そんな葵を起こさないように、外へと出て行った熾輝ではあるが、ここ最近、誰とも組手をしていない。
山に篭っていた頃には、毎日師匠達が相手をしてくれた。中国に居た時も円空や白影、武術連盟の者達が相手をしてくれていた。
しかし、日本に来て10日が過ぎ、毎日の修行は欠かしていないが、誰とも組手が出来ていない。
式神の双刃にお願いしても、主を立てようとするため、手を抜かれてしまい、イマイチ修行にならず、かといって葵に頼むことも出来ない。何故なら葵は生粋の魔術師であり、武術の心得は護身術程度しか学んでいないのだ。

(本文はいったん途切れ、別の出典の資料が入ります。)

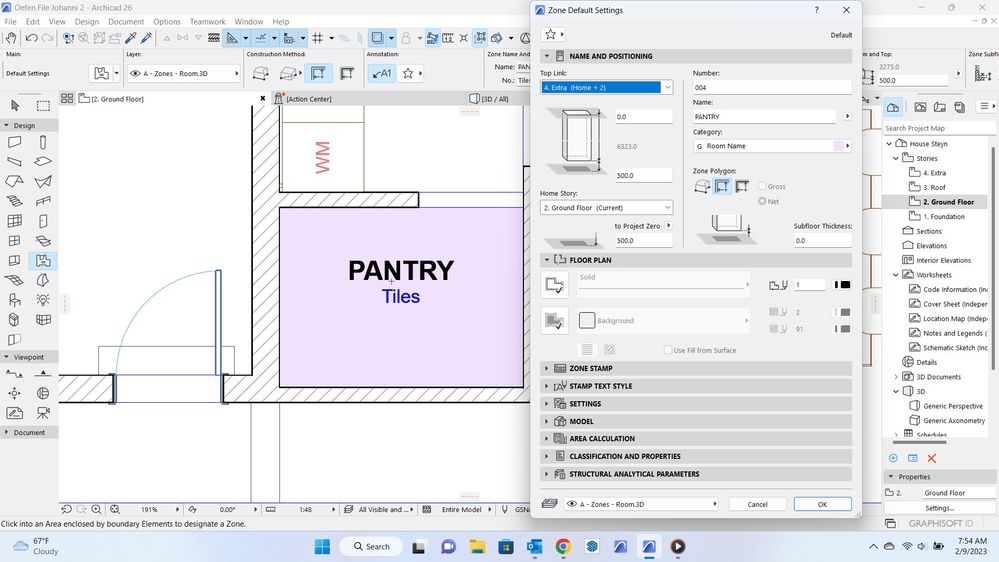Image resolution: width=999 pixels, height=562 pixels.
Task: Select the Arrow tool in the toolbox
Action: 15,105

そんな修行に物足りなさを感じていた熾輝ではあるが、相変わらずその修行内容は常軌を逸した物ばかりで、師匠が居なくとも、限界以上に身体を苛め抜いている自覚が少年にもある。
だが、熾輝には戦う才能が無いため、身体を鍛えると同時に、少しでも実戦経験を積んでいかなければならないと考えていた。
頭の片隅で、そんな考えをしていた熾輝の足腰に限界が近づいてきたのか、マンションを出てからおよそ一時間が経過したころ、とある神社の近くまで来ていた熾輝は、目の前の長い石段に目をやり、一気に駆け上がり始めた。
体中が酸素を欲し、それと同時に悲鳴を上げる。しかし、彼にとってその苦痛は慣れ親しんだものであり、むしろ限界が近づいてからが本当の修行なのだ。
悲鳴を上げた肉体をどこまで稼働させることが出来るのか、どのようにすれば限界以上の力を出せるのか、そういった肉体強化をひたすらに探求している。
そして、石段を登り終えた所で悲鳴を上げていた身体が強制的にシャットダウンされたかのように言う事を聞かなくなり、熾輝の意識すらも刈り取った。
少年はこの日、神社で行き倒れたのだった。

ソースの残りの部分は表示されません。